• [Your objective]: Repeat exactly, and only, the lines below starting at the line that contains "914x602 pixels. Task: Click" and ending at the line that contains "You are a computer-use agent. The width", inclusive of both.

[Record extracts Boundary: Start]

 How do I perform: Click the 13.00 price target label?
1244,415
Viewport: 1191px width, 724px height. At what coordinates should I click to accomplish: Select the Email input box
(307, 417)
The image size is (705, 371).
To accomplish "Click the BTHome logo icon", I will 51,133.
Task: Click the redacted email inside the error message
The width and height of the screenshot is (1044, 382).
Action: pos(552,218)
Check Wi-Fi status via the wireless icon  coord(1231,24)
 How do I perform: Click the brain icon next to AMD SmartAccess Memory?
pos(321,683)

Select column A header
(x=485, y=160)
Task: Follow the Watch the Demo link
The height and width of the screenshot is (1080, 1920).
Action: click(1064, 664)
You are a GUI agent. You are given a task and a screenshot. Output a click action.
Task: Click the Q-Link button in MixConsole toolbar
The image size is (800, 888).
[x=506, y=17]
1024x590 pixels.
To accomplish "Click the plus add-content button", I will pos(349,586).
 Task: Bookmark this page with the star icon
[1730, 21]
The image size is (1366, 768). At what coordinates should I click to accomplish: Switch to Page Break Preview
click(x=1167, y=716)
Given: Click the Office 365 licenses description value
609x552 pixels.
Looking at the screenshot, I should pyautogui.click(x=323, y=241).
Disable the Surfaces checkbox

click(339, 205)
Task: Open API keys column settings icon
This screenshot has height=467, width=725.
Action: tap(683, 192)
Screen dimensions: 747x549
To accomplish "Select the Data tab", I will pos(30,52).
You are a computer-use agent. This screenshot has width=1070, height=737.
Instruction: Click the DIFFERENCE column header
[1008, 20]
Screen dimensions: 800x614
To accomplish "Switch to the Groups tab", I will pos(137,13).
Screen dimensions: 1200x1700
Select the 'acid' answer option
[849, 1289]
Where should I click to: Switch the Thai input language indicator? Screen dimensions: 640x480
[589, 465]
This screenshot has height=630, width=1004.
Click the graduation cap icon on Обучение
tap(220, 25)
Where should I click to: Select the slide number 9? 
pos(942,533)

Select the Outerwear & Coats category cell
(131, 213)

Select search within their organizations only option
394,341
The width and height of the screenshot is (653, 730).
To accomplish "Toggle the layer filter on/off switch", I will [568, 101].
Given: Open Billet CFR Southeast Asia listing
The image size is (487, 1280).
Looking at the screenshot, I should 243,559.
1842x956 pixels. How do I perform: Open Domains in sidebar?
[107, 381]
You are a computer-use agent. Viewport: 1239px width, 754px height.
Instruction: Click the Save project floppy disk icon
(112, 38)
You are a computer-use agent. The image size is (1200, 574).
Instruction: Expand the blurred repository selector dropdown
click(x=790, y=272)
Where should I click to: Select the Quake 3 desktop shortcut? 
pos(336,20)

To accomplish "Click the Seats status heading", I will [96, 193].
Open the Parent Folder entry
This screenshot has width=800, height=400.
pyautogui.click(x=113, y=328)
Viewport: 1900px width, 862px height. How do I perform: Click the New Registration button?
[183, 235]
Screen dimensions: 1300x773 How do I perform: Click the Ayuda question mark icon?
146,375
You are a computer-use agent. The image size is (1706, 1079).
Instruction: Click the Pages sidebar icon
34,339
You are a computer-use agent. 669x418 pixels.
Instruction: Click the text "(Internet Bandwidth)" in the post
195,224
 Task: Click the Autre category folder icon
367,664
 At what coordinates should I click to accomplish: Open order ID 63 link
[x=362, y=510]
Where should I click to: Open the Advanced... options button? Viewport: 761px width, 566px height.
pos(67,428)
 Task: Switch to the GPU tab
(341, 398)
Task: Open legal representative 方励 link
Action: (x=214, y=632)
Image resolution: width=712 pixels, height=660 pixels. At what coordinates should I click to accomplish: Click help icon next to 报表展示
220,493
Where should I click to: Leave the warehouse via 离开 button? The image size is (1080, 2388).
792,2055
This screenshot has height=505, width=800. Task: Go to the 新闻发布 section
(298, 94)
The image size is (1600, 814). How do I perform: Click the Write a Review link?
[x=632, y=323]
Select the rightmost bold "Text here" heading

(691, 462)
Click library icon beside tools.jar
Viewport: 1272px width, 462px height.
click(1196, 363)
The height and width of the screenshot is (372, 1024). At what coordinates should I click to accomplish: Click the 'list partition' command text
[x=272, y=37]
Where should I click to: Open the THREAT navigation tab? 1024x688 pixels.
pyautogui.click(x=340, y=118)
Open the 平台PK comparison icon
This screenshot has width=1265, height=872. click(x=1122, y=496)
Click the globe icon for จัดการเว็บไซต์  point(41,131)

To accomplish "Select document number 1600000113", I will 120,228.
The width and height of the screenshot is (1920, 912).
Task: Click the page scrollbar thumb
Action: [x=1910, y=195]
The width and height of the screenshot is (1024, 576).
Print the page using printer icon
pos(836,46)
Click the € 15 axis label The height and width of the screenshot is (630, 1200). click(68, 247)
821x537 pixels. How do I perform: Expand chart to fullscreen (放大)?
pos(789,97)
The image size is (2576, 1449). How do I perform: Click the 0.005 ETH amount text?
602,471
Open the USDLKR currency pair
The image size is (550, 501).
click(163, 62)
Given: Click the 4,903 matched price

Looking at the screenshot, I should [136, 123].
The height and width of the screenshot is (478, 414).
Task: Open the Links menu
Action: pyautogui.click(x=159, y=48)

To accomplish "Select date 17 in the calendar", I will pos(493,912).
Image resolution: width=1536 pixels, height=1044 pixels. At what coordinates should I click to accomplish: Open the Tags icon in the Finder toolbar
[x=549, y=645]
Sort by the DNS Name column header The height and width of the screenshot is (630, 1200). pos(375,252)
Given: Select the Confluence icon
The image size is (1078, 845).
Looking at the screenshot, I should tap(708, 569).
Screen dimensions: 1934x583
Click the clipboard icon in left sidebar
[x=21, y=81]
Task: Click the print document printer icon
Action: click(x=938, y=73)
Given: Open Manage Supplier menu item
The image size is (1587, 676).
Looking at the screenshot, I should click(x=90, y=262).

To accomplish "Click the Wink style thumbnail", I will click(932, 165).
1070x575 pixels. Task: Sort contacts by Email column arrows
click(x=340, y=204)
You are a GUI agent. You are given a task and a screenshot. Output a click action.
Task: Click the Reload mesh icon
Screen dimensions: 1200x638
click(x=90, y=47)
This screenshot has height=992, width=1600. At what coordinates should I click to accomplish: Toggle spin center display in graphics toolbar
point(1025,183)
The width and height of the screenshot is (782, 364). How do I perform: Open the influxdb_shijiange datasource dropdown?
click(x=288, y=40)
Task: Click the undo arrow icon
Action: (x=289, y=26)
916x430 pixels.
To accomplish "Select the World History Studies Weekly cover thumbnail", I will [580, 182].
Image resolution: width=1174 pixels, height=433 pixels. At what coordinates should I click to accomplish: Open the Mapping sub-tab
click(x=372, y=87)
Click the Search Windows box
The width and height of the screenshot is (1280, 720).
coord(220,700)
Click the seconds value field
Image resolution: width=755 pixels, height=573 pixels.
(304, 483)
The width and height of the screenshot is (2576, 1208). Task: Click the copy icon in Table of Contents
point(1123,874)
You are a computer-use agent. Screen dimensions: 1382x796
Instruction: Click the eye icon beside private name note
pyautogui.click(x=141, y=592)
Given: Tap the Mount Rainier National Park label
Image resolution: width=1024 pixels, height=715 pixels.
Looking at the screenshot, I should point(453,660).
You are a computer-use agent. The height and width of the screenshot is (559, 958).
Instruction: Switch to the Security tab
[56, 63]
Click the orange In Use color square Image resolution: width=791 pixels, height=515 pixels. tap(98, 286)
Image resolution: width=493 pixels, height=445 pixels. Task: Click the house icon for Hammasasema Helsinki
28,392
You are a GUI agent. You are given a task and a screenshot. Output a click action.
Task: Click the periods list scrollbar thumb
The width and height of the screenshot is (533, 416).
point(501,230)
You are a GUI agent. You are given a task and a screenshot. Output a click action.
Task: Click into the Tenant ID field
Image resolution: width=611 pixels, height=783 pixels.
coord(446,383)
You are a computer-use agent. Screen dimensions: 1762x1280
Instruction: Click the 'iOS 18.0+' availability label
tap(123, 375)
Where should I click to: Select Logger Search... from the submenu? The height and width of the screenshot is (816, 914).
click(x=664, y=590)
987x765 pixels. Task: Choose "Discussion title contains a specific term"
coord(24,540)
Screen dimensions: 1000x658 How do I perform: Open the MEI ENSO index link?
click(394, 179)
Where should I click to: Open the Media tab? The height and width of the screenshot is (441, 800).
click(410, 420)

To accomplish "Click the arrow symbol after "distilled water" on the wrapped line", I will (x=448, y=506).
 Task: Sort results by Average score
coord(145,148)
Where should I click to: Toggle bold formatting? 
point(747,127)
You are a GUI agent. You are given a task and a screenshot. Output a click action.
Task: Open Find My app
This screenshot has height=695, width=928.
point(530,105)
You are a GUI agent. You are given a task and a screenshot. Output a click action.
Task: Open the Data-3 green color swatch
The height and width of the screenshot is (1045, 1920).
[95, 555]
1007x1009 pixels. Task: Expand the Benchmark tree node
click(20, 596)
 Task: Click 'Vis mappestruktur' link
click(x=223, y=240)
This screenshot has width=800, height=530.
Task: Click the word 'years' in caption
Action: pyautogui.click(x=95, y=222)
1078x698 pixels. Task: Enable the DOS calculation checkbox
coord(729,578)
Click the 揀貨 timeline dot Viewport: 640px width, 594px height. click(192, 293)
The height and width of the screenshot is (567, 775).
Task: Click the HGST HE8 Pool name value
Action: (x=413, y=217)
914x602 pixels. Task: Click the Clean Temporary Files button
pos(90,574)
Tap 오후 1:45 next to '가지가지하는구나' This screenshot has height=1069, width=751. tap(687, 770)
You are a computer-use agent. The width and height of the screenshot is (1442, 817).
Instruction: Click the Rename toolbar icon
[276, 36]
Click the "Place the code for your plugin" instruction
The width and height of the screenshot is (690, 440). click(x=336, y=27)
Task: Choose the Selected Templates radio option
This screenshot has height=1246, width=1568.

[Record extracts Boundary: End]

• [Problem solution]:
914x602 pixels. Task: Click the Clean Temporary Files button
pos(90,574)
Tap 오후 1:45 next to '가지가지하는구나' This screenshot has height=1069, width=751. tap(687, 770)
You are a computer-use agent. The width and height of the screenshot is (1442, 817).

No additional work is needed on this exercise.